Seven sisters for the good of the West … and theirs too
When Western countries realised the strategic importance of oil at the end of the First World War, it was a development as extraordinary as digitalisation today. The bankers of the day understood that oil would revolutionise mobility – a basic human need – so they invested heavily and the oil industry flourished. Big oil companies were born and developed, just like GAFA today. They became so powerful that the ‘Seven Sisters’ formed a cartel. The Achnacarry Agreement (in the Scottish Highlands) established a method for setting the world price of oil and strengthened the position of the signatories by setting percentage increases for the future. It also streamlines the global oil industry to the benefit of consumers and producers, as other provisions establish product standardisation. As at present, both producers and consumers are winners, the latter because petroleum products radically improve their living conditions and make work less arduous. But the former are getting richer and investing more and more in innovation. The losers are undoubtedly the oil-producing countries, mainly east of the Suez, which receive only baksheesh for their crude oil.
The Second World War confirmed the crucial importance of what would become black gold. At the end of the war, the oil companies continued to dominate the oil world in the free world, with the support of the United Kingdom and the United States. Attempts were made to reverse the situation. In Iran in 1951, the government of Dr Mohammad Mossadegh nationalised oil, but Iran had to back down. In 1956, a skirmish over the Suez Canal caused a crisis that lasted only a few days.
In the 1960s, Enrico Mattei, the Italian president of Agip (now ENI), tried to persuade oil-producing countries to accept a ‘fifty-fifty’ deal, but he died in a plane crash before he could implement his project. Mattei had the genius to understand before anyone else that the world of oil was going to be taken over by governments. As this resource became so important for the economic development of the whole world, not just Western countries, the oil-producing states could no longer be content with the crumbs that fell from the table of the seven sisters. They will have to negotiate with the owners of the reserves and give them half of the revenues!
The situation before 1973
With the outbreak of the Six-Day War in 1967, oil gradually became a key political weapon in the third Arab-Israeli conflict. In 1968, the countries of the Organisation of Petroleum Exporting Countries (OPEC), founded in 1960, declared for the first time their intention to nationalise their oil wells before the scheduled expiry of their concessions (often until the end of the century), thus removing them from the control of the Anglo-Saxon oil companies. In 1970, the dominance of the big companies began to waver.
However, there is no need to panic, as new hydrocarbon deposits were discovered in Nigeria, Libya and Malaysia in the 1960s. In the Netherlands, natural gas was discovered in Groningen, where production ceased on 1 October 2023. In particular, oil and gas have been discovered in the North Sea, including the large Norwegian Ekofisk field.

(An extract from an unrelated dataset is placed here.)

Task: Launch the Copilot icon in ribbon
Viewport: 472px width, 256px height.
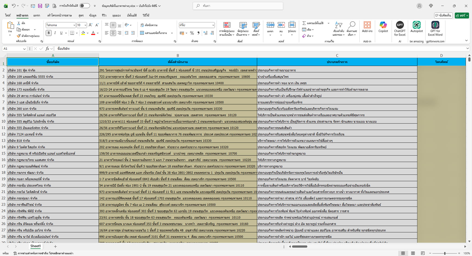Action: [x=383, y=25]
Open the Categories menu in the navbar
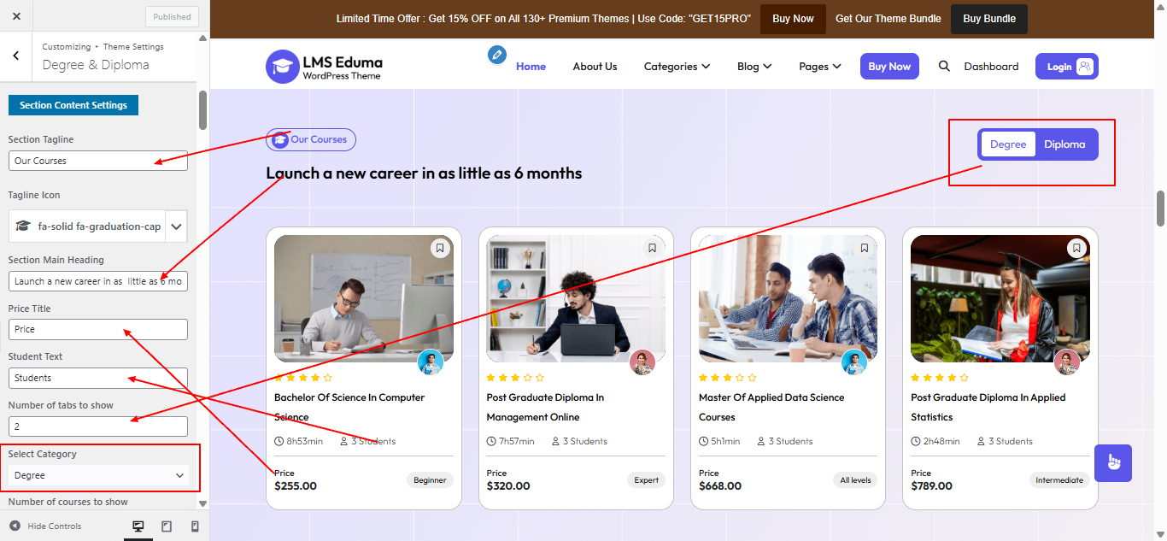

Few Member States of the European Community (as the EU was then called) had an oil policy, despite the huge sums of money and efforts that all European countries had invested in coal (the subject of the ECSC Treaty) and nuclear energy (the subject of the Euratom Treaty).
Through their representatives in OPEC, the seizure of power by Colonel Muammar Gaddafi in Libya and the Shah of Iran, and the ‘agreements’ imposed on the major companies in Tehran in January 1971 and Tripoli in March 1971, the producing countries succeeded in shifting the balance of power. They now set the prices and quantities produced. They were in a strong position to negotiate the conditions for acquiring a majority stake in the operating companies within increasingly tight deadlines, and they threatened or carried out nationalisations (Iraq, Algeria).
The Club of Rome models have got us into all kinds of trouble!
In 1972, the Club of Rome published the ‘Meadows Report’ (written by a father and daughter) ‘The Limits to Growth’. With 30 million copies printed and translated into thirty languages, this book shaped a generation. Based on models (it was the beginning of computers), it predicted that oil reserves would run out by the year 2000. Everyone believed it, including me, which enabled me to do a PhD in the field. This report ‘to’ the Club of Rome is still praised by the degrowth movement, even though all its predictions have turned out to be wrong. Even Ursula von der Leyen told the European Parliament on 15 May that the Club of Rome had warned us to stop economic and demographic growth…
The Libyan Colonel Muammar Gaddafi rejoiced in the fear of the end of oil in 2000. Three years earlier, on 1 September 1969, he and Marshal Haftar, who now controls part of Libya, had overthrown King Idriss of Libya. Once in power, the young colonel nationalised the oil industry and created the National Oil Corporation. The unfair tax regime he imposed on foreign companies did not encourage major American companies to stay in the country. Today, as in the past, the first condition for producing oil is stability in the country, but in Gaddafi’s Libya the opposite is true. Libyan production is falling and has never returned to its pre-1969 level of 3.5 million barrels a day. The revolution has run out of cash. Oil prices need to rise to consolidate the power of the new regime.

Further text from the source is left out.